[Stored items]

----

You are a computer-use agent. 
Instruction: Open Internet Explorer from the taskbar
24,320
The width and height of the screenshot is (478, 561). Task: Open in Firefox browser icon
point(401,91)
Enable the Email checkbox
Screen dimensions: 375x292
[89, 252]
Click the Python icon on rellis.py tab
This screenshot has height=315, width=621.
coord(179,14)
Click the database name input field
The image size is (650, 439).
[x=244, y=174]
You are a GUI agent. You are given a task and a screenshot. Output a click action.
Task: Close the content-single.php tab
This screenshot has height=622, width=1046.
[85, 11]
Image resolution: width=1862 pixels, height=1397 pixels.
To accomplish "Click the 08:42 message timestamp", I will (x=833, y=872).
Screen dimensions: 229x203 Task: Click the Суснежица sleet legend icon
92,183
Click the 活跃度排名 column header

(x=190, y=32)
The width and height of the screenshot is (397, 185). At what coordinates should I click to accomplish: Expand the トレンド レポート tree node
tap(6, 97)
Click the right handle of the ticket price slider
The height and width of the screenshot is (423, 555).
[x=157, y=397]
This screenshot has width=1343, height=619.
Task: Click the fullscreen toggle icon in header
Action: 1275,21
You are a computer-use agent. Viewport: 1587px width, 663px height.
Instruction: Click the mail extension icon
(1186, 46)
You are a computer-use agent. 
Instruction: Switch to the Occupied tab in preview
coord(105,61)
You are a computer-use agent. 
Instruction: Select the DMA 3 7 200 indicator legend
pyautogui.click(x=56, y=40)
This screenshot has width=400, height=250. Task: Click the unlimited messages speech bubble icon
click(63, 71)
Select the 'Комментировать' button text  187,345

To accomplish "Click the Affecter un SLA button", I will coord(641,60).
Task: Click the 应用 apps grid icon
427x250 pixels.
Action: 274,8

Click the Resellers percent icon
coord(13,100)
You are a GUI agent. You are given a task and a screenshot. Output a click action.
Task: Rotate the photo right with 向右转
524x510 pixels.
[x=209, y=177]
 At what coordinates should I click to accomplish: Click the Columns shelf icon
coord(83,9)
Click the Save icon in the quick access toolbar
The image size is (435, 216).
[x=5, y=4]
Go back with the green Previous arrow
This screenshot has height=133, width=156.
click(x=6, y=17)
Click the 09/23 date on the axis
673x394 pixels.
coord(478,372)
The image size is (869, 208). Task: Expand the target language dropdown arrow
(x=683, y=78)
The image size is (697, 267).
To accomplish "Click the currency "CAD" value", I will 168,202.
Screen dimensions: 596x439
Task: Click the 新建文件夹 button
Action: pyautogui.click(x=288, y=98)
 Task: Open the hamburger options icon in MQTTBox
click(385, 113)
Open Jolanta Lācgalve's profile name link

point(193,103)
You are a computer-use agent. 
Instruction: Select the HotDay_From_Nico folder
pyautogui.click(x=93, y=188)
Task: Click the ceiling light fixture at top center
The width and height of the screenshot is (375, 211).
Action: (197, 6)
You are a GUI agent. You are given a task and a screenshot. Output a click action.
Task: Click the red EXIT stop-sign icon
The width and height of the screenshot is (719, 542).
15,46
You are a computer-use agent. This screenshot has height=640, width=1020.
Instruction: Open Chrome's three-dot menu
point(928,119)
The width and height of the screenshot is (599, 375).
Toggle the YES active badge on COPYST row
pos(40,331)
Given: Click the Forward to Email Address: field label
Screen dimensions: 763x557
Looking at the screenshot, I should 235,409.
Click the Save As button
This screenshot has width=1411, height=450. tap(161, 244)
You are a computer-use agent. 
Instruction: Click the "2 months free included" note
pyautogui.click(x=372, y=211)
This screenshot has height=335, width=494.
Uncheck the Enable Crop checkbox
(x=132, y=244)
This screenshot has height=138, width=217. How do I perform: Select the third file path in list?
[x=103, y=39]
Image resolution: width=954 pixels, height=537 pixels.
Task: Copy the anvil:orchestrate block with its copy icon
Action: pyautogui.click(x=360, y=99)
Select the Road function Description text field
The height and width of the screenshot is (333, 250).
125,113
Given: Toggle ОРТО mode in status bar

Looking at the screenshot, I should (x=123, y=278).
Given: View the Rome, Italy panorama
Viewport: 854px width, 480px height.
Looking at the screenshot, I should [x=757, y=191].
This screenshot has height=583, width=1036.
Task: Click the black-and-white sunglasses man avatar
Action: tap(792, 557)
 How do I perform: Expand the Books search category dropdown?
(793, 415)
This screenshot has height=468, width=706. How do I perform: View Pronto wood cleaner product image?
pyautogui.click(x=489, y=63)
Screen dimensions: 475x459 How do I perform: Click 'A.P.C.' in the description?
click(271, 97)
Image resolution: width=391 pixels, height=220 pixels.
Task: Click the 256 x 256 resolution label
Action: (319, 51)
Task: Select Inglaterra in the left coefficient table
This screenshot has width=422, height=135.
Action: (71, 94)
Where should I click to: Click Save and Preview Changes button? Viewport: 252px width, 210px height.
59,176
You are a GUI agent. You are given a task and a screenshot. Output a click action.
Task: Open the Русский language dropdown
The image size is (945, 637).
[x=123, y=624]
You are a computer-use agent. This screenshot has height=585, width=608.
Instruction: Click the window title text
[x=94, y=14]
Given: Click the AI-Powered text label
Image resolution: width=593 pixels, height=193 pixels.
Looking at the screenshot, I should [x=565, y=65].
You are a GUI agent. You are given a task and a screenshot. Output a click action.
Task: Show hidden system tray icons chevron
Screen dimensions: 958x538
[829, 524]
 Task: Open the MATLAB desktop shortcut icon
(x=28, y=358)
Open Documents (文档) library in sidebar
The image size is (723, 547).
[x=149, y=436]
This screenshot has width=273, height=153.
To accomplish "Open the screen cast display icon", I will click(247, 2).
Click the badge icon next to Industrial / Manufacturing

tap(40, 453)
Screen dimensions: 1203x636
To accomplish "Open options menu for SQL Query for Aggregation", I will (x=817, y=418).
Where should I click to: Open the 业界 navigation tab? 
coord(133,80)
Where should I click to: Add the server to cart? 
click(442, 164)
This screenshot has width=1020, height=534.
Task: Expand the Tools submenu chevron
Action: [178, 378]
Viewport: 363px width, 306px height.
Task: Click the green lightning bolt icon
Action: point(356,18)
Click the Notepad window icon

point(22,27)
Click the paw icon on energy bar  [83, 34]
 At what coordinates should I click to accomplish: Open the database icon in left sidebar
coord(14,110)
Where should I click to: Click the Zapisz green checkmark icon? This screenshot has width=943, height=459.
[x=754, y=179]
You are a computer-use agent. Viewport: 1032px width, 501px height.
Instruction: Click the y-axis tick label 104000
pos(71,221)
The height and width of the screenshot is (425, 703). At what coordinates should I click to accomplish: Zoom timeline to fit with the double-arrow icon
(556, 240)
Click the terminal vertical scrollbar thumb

----

Please give all of the entries again, exactly as written.

[Answer for this exercise]
You are a computer-use agent. 
Instruction: Open Internet Explorer from the taskbar
24,320
The width and height of the screenshot is (478, 561). Task: Open in Firefox browser icon
point(401,91)
Enable the Email checkbox
Screen dimensions: 375x292
[89, 252]
Click the Python icon on rellis.py tab
This screenshot has height=315, width=621.
coord(179,14)
Click the database name input field
The image size is (650, 439).
[x=244, y=174]
You are a GUI agent. You are given a task and a screenshot. Output a click action.
Task: Close the content-single.php tab
This screenshot has height=622, width=1046.
[85, 11]
Image resolution: width=1862 pixels, height=1397 pixels.
To accomplish "Click the 08:42 message timestamp", I will (x=833, y=872).
Screen dimensions: 229x203 Task: Click the Суснежица sleet legend icon
92,183
Click the 活跃度排名 column header

(x=190, y=32)
The width and height of the screenshot is (397, 185). At what coordinates should I click to accomplish: Expand the トレンド レポート tree node
tap(6, 97)
Click the right handle of the ticket price slider
The height and width of the screenshot is (423, 555).
[x=157, y=397]
This screenshot has width=1343, height=619.
Task: Click the fullscreen toggle icon in header
Action: 1275,21
You are a computer-use agent. Viewport: 1587px width, 663px height.
Instruction: Click the mail extension icon
(1186, 46)
You are a computer-use agent. 
Instruction: Switch to the Occupied tab in preview
coord(105,61)
You are a computer-use agent. 
Instruction: Select the DMA 3 7 200 indicator legend
pyautogui.click(x=56, y=40)
This screenshot has width=400, height=250. Task: Click the unlimited messages speech bubble icon
click(63, 71)
Select the 'Комментировать' button text  187,345

To accomplish "Click the Affecter un SLA button", I will coord(641,60).
Task: Click the 应用 apps grid icon
427x250 pixels.
Action: 274,8

Click the Resellers percent icon
coord(13,100)
You are a GUI agent. You are given a task and a screenshot. Output a click action.
Task: Rotate the photo right with 向右转
524x510 pixels.
[x=209, y=177]
 At what coordinates should I click to accomplish: Click the Columns shelf icon
coord(83,9)
Click the Save icon in the quick access toolbar
The image size is (435, 216).
[x=5, y=4]
Go back with the green Previous arrow
This screenshot has height=133, width=156.
click(x=6, y=17)
Click the 09/23 date on the axis
673x394 pixels.
coord(478,372)
The image size is (869, 208). Task: Expand the target language dropdown arrow
(x=683, y=78)
The image size is (697, 267).
To accomplish "Click the currency "CAD" value", I will 168,202.
Screen dimensions: 596x439
Task: Click the 新建文件夹 button
Action: pyautogui.click(x=288, y=98)
 Task: Open the hamburger options icon in MQTTBox
click(385, 113)
Open Jolanta Lācgalve's profile name link

point(193,103)
You are a computer-use agent. 
Instruction: Select the HotDay_From_Nico folder
pyautogui.click(x=93, y=188)
Task: Click the ceiling light fixture at top center
The width and height of the screenshot is (375, 211).
Action: (197, 6)
You are a GUI agent. You are given a task and a screenshot. Output a click action.
Task: Click the red EXIT stop-sign icon
The width and height of the screenshot is (719, 542).
15,46
You are a computer-use agent. This screenshot has height=640, width=1020.
Instruction: Open Chrome's three-dot menu
point(928,119)
The width and height of the screenshot is (599, 375).
Toggle the YES active badge on COPYST row
pos(40,331)
Given: Click the Forward to Email Address: field label
Screen dimensions: 763x557
Looking at the screenshot, I should 235,409.
Click the Save As button
This screenshot has width=1411, height=450. tap(161, 244)
You are a computer-use agent. 
Instruction: Click the "2 months free included" note
pyautogui.click(x=372, y=211)
This screenshot has height=335, width=494.
Uncheck the Enable Crop checkbox
(x=132, y=244)
This screenshot has height=138, width=217. How do I perform: Select the third file path in list?
[x=103, y=39]
Image resolution: width=954 pixels, height=537 pixels.
Task: Copy the anvil:orchestrate block with its copy icon
Action: pyautogui.click(x=360, y=99)
Select the Road function Description text field
The height and width of the screenshot is (333, 250).
125,113
Given: Toggle ОРТО mode in status bar

Looking at the screenshot, I should (x=123, y=278).
Given: View the Rome, Italy panorama
Viewport: 854px width, 480px height.
Looking at the screenshot, I should [x=757, y=191].
This screenshot has height=583, width=1036.
Task: Click the black-and-white sunglasses man avatar
Action: tap(792, 557)
 How do I perform: Expand the Books search category dropdown?
(793, 415)
This screenshot has height=468, width=706. How do I perform: View Pronto wood cleaner product image?
pyautogui.click(x=489, y=63)
Screen dimensions: 475x459 How do I perform: Click 'A.P.C.' in the description?
click(271, 97)
Image resolution: width=391 pixels, height=220 pixels.
Task: Click the 256 x 256 resolution label
Action: (319, 51)
Task: Select Inglaterra in the left coefficient table
This screenshot has width=422, height=135.
Action: (71, 94)
Where should I click to: Click Save and Preview Changes button? Viewport: 252px width, 210px height.
59,176
You are a GUI agent. You are given a task and a screenshot. Output a click action.
Task: Open the Русский language dropdown
The image size is (945, 637).
[x=123, y=624]
You are a computer-use agent. This screenshot has height=585, width=608.
Instruction: Click the window title text
[x=94, y=14]
Given: Click the AI-Powered text label
Image resolution: width=593 pixels, height=193 pixels.
Looking at the screenshot, I should [x=565, y=65].
You are a GUI agent. You are given a task and a screenshot. Output a click action.
Task: Show hidden system tray icons chevron
Screen dimensions: 958x538
[829, 524]
 Task: Open the MATLAB desktop shortcut icon
(x=28, y=358)
Open Documents (文档) library in sidebar
The image size is (723, 547).
[x=149, y=436]
This screenshot has width=273, height=153.
To accomplish "Open the screen cast display icon", I will click(247, 2).
Click the badge icon next to Industrial / Manufacturing

tap(40, 453)
Screen dimensions: 1203x636
To accomplish "Open options menu for SQL Query for Aggregation", I will (x=817, y=418).
Where should I click to: Open the 业界 navigation tab? 
coord(133,80)
Where should I click to: Add the server to cart? 
click(442, 164)
This screenshot has width=1020, height=534.
Task: Expand the Tools submenu chevron
Action: [178, 378]
Viewport: 363px width, 306px height.
Task: Click the green lightning bolt icon
Action: point(356,18)
Click the Notepad window icon

point(22,27)
Click the paw icon on energy bar  [83, 34]
 At what coordinates should I click to accomplish: Open the database icon in left sidebar
coord(14,110)
Where should I click to: Click the Zapisz green checkmark icon? This screenshot has width=943, height=459.
[x=754, y=179]
You are a computer-use agent. Viewport: 1032px width, 501px height.
Instruction: Click the y-axis tick label 104000
pos(71,221)
The height and width of the screenshot is (425, 703). At what coordinates should I click to accomplish: Zoom timeline to fit with the double-arrow icon
(556, 240)
Click the terminal vertical scrollbar thumb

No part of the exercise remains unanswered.